Cheaper models win
Everyone wants to talk about which model tops the leaderboard. Which one scores highest on MMLU. Which one edges ahead on SWE-Bench by half a percentage point. But here's what I keep noticing: the models actually getting adopted, the ones reshaping how people build and ship, aren't the most capable ones. They're the cheapest ones. Cost reduction, not capability improvement, is the real innovation right now.
The benchmark gap is closing, the price gap isn't
MiniMax, a Chinese AI lab, recently released M2.5. On SWE-Bench Verified, it scores 80.2%, just 0.6 points behind Claude Opus 4.6. On Multi-SWE-Bench, which tests complex multi-file projects across multiple languages, M2.5 actually pulls ahead at 51.3% vs 50.3%. Now look at the pricing. Claude Opus 4.6 charges $5.00 per million input tokens and $25.00 per million output tokens. MiniMax M2.5? $0.30 input, $1.20 output. That's roughly 95% cheaper for nearly identical benchmark performance. One estimate puts the daily cost difference at $4.70 vs $100 for a workload of 10 million input tokens and 2 million output. And MiniMax isn't alone. DeepSeek V3.2 offers input tokens at $0.14 per million. Alibaba, Tencent, Baidu, and ByteDance have all shipped competitive models at similar price points. When five independent labs can cluster around the same performance tier, the marginal value of that last fraction of a percent shrinks fast, especially when the price delta is 20x.

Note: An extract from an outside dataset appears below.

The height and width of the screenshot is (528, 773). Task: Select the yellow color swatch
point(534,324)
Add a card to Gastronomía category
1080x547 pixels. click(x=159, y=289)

The frugal optimizer's playbook
I've never paid for ChatGPT Plus. I rotate between Claude, Gemini, GLM, and whatever's free or cheap at the moment, and it works fine. Not because I don't value quality, but because for the vast majority of what I actually need, the cheaper option is good enough. This isn't a hot take. It's just how most people use these tools in practice. You don't reach for the $75-per-million-output-token model to summarize a meeting, draft an email, or help debug a React component. You reach for the one that's fast, cheap, and clears the bar. Most real-world tasks don't need frontier models. They need models that are reliable, fast, and affordable. The gap between "good enough" and "state of the art" matters far less than the gap between "too expensive to use freely" and "cheap enough to use everywhere."
Jevons paradox in action
When DeepSeek dropped R1 in early 2025, Nvidia's stock fell 17% in a single day, wiping out roughly $600 billion in market value. The logic seemed sound: if AI gets cheaper, we need fewer chips. But that logic misses what actually happens when a resource gets cheaper. William Stanley Jevons observed it with coal in the 1860s: when steam engines became more efficient, total coal consumption didn't decrease. It exploded. More efficient engines made more applications viable, and total demand surged. The same pattern is playing out with AI. Satya Nadella posted about it openly, sharing the Jevons paradox Wikipedia page and writing that "as AI gets more efficient and accessible, we will see its use skyrocket, turning it into a commodity we just can't get enough of." Cheaper models don't shrink the market. They expand it. Startups that couldn't afford $100/day inference costs can now experiment. Developers who were rationing API calls can now build features that make dozens of calls per user session. Use cases that were economically unviable at $15 per million output tokens become obvious at $1.20.
The AWS parallel
This isn't a new pattern in tech. AWS didn't win the cloud wars by being the most technically sophisticated option. It won by being cheap enough, reliable enough, and available enough that developers chose it by default. The convenience of not having to think about cost removed friction, and that friction reduction mattered more than raw capability. The same dynamic applies to AI models. When the cost of intelligence drops low enough, the bottleneck shifts from "can we afford to use AI here?" to "what else can we use AI for?" The quantity of usage, not the quality of any single model, becomes the primary growth vector.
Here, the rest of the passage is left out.